[Collected data]

★ ★ ★ ★ ★ ★ ★

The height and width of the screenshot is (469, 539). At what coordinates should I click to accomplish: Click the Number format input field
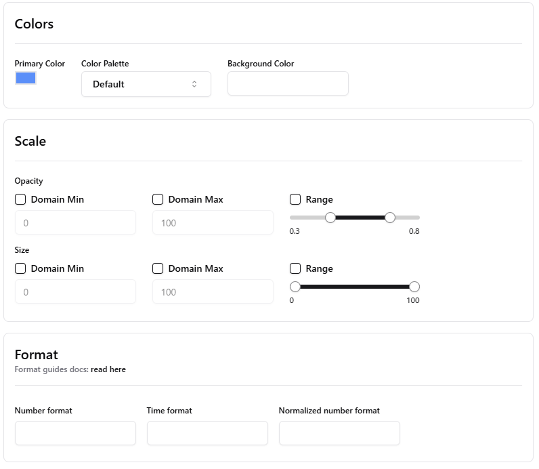click(75, 433)
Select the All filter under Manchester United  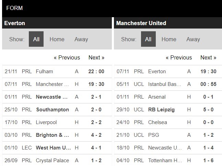click(148, 39)

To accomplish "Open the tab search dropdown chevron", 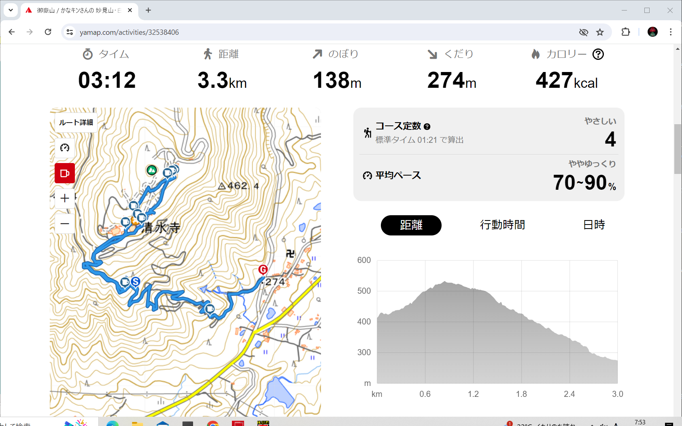I will pos(11,10).
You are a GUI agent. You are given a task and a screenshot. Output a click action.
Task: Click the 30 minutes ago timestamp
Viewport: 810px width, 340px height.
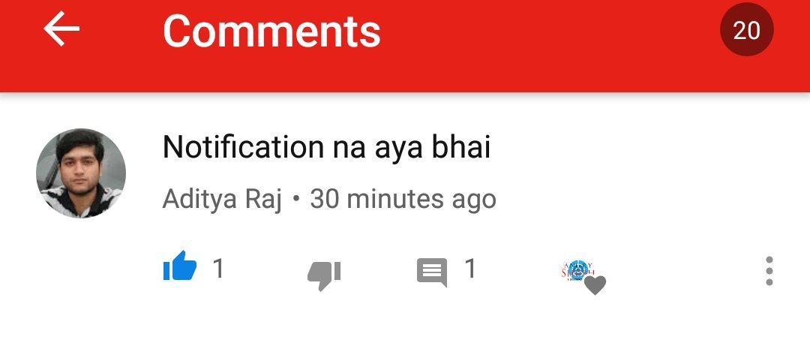[x=403, y=199]
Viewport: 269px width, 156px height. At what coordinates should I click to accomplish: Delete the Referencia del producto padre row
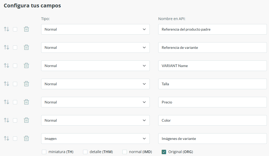(x=26, y=29)
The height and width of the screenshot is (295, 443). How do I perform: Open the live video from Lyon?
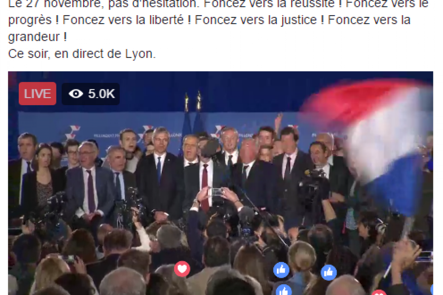pyautogui.click(x=220, y=183)
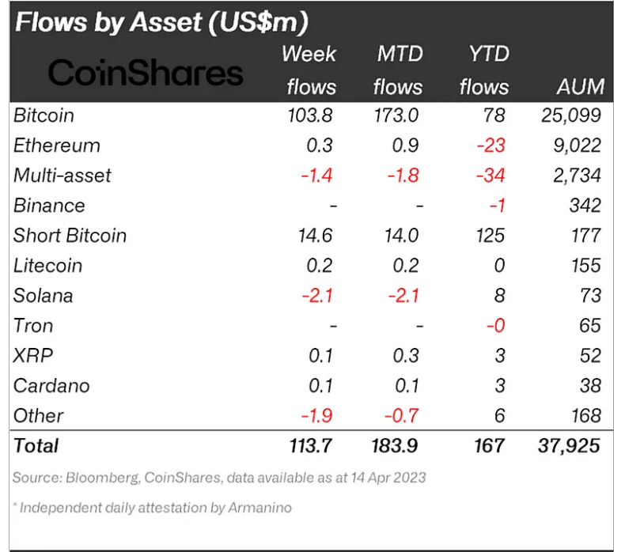Select the MTD flows column header
625x552 pixels.
tap(398, 70)
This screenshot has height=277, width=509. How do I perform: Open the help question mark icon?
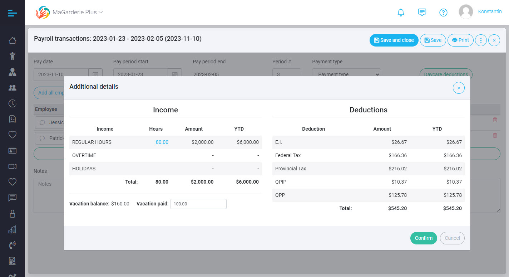pos(444,12)
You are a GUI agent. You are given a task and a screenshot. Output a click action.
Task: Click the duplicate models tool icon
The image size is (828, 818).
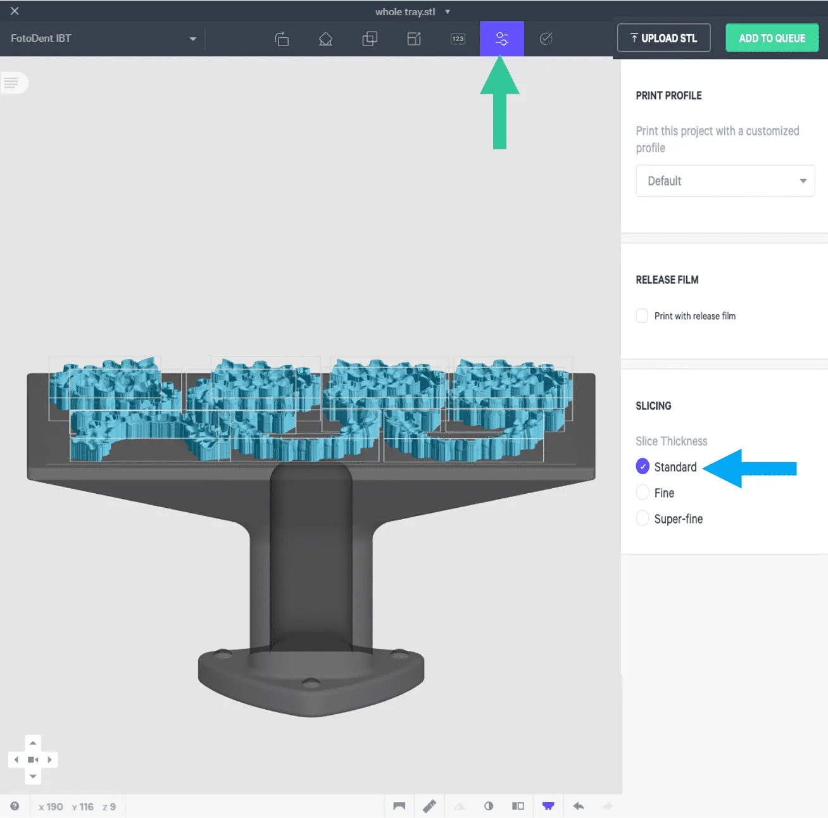pos(370,39)
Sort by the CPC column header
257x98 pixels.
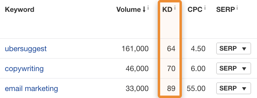pos(195,10)
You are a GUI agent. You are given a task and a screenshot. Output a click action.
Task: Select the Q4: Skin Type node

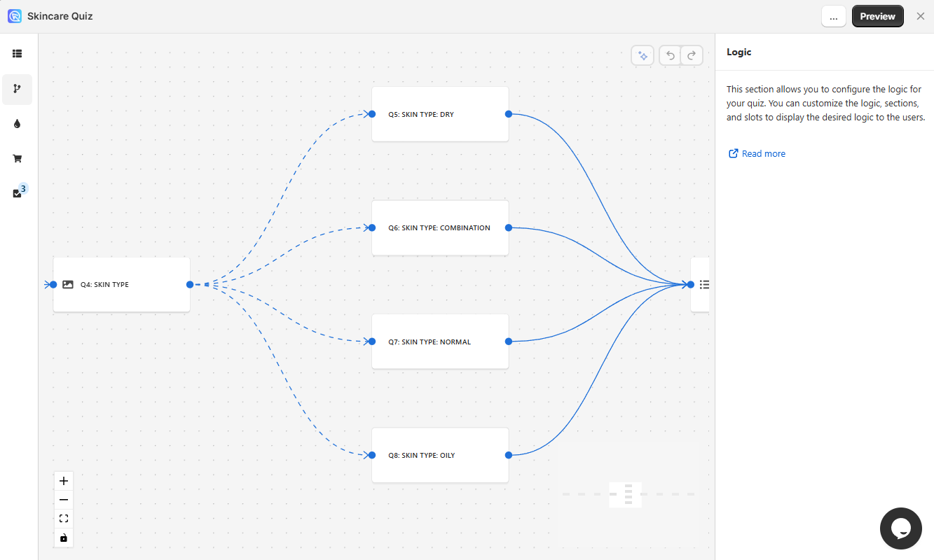(x=121, y=284)
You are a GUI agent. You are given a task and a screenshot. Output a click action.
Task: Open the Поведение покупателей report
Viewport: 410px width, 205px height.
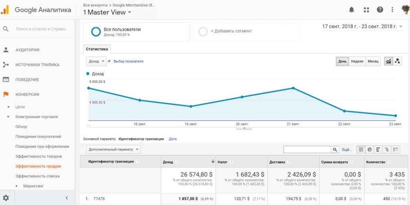pos(38,137)
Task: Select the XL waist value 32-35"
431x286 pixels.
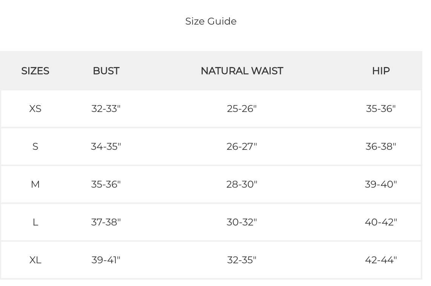Action: pos(242,260)
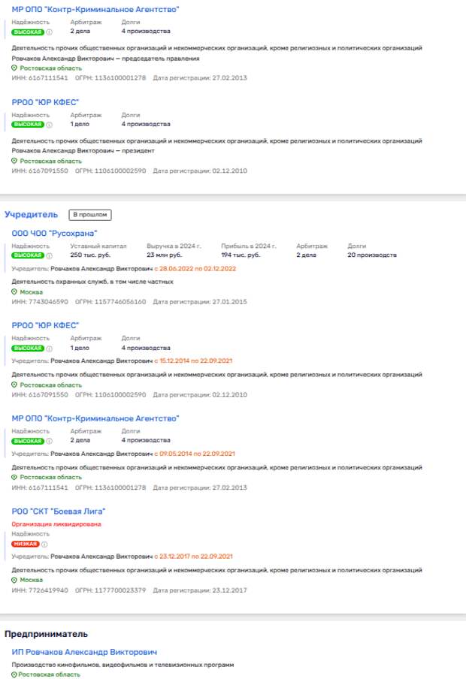Click the Учредитель section heading
The image size is (466, 679).
click(x=32, y=215)
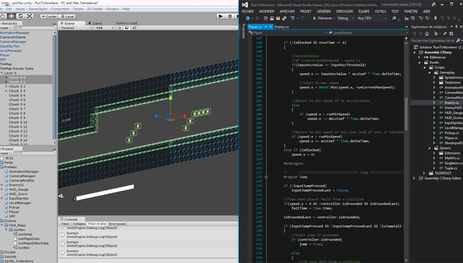Click the Unity Pause button
The height and width of the screenshot is (263, 463).
(229, 16)

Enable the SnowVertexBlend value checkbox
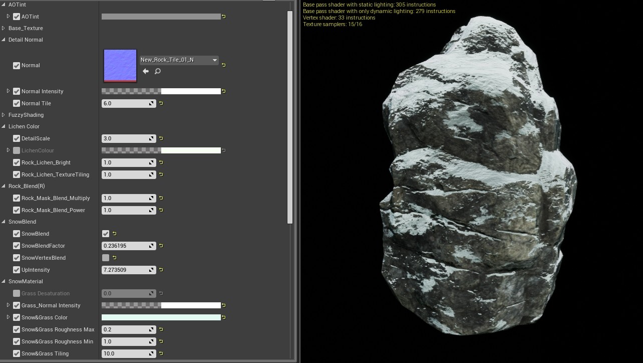(105, 258)

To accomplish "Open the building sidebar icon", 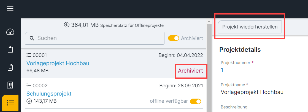I will [10, 85].
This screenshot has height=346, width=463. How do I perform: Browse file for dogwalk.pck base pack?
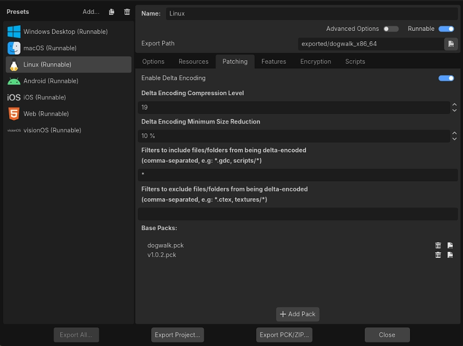[x=450, y=246]
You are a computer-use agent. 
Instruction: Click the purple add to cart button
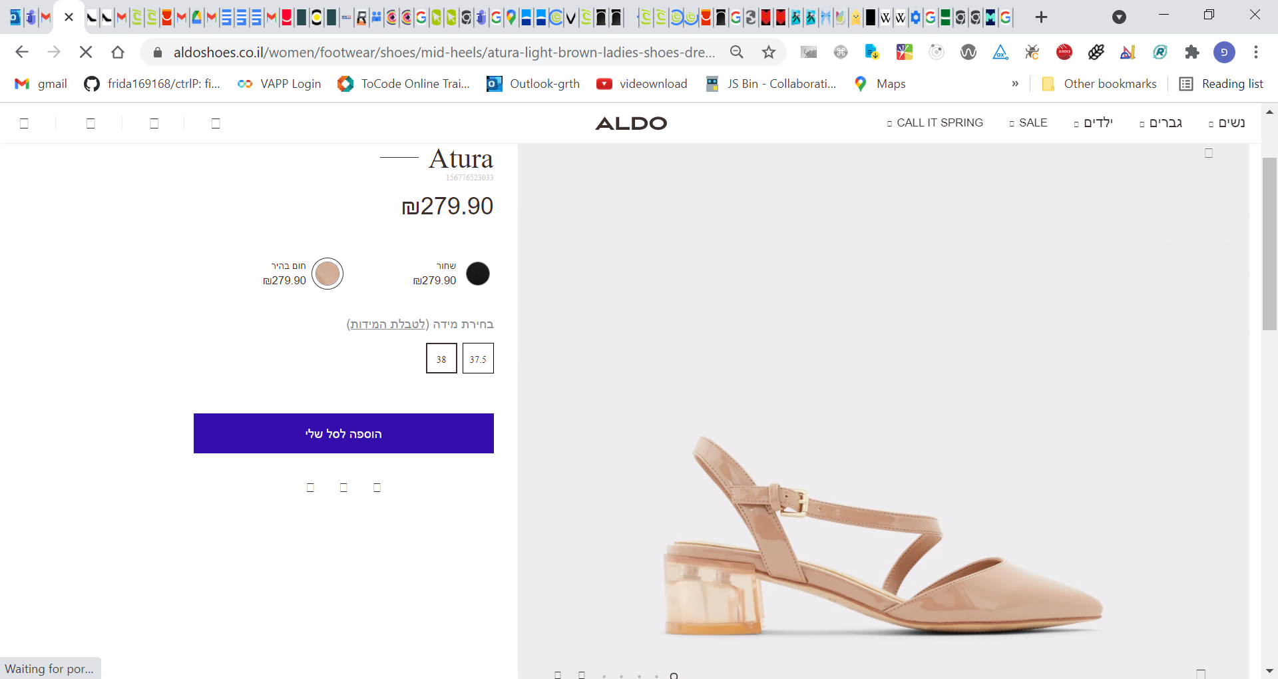pos(343,433)
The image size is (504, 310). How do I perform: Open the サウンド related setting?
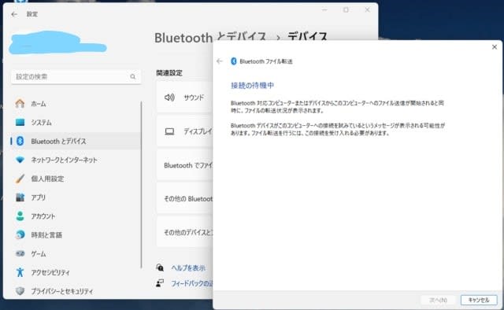point(184,98)
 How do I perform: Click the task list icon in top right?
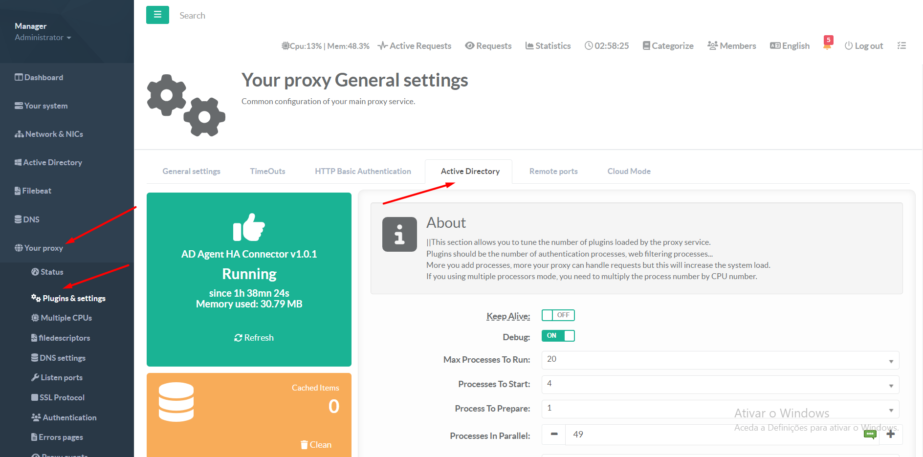tap(901, 45)
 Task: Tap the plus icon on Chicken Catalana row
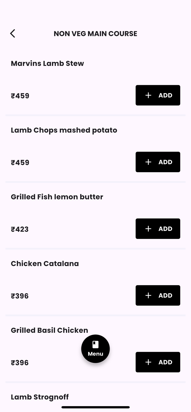148,295
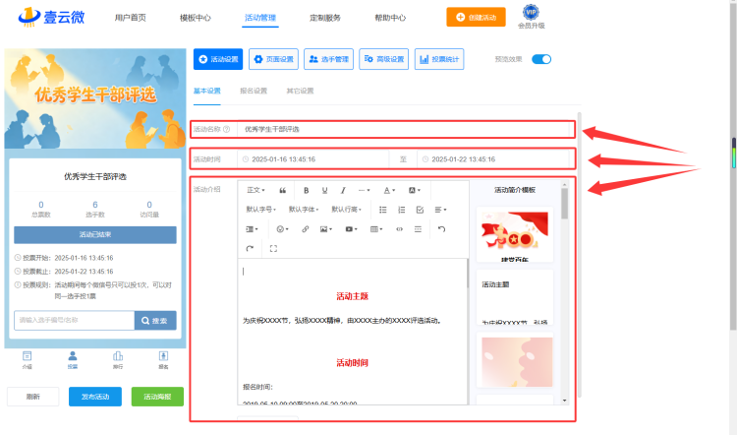Toggle fullscreen mode of the editor

coord(273,249)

★ ★ ★ ★ ★ ★ ★

Task requirements
Reproduce the entries exactly, from the line with "This screenshot has height=277, width=509." to the line with "Task: Select the XL", both lines included, keeping no pictures.

Problem solution
This screenshot has height=277, width=509. How do I perform: Open the help question mark icon?
pos(444,12)
You are a GUI agent. You are given a task and a screenshot. Output a click action.
Task: Click the duplicate models tool icon
The image size is (828, 818).
pos(370,39)
Sort by the CPC column header
257x98 pixels.
pos(195,10)
You are a GUI agent. You are given a task and a screenshot. Output a click action.
Task: Select the Q4: Skin Type node

(x=121, y=284)
You are a GUI agent. You are given a task and a screenshot. Output a click action.
Task: Open the Поведение покупателей report
Viewport: 410px width, 205px height.
pos(38,137)
Task: Select the XL waist value 32-35"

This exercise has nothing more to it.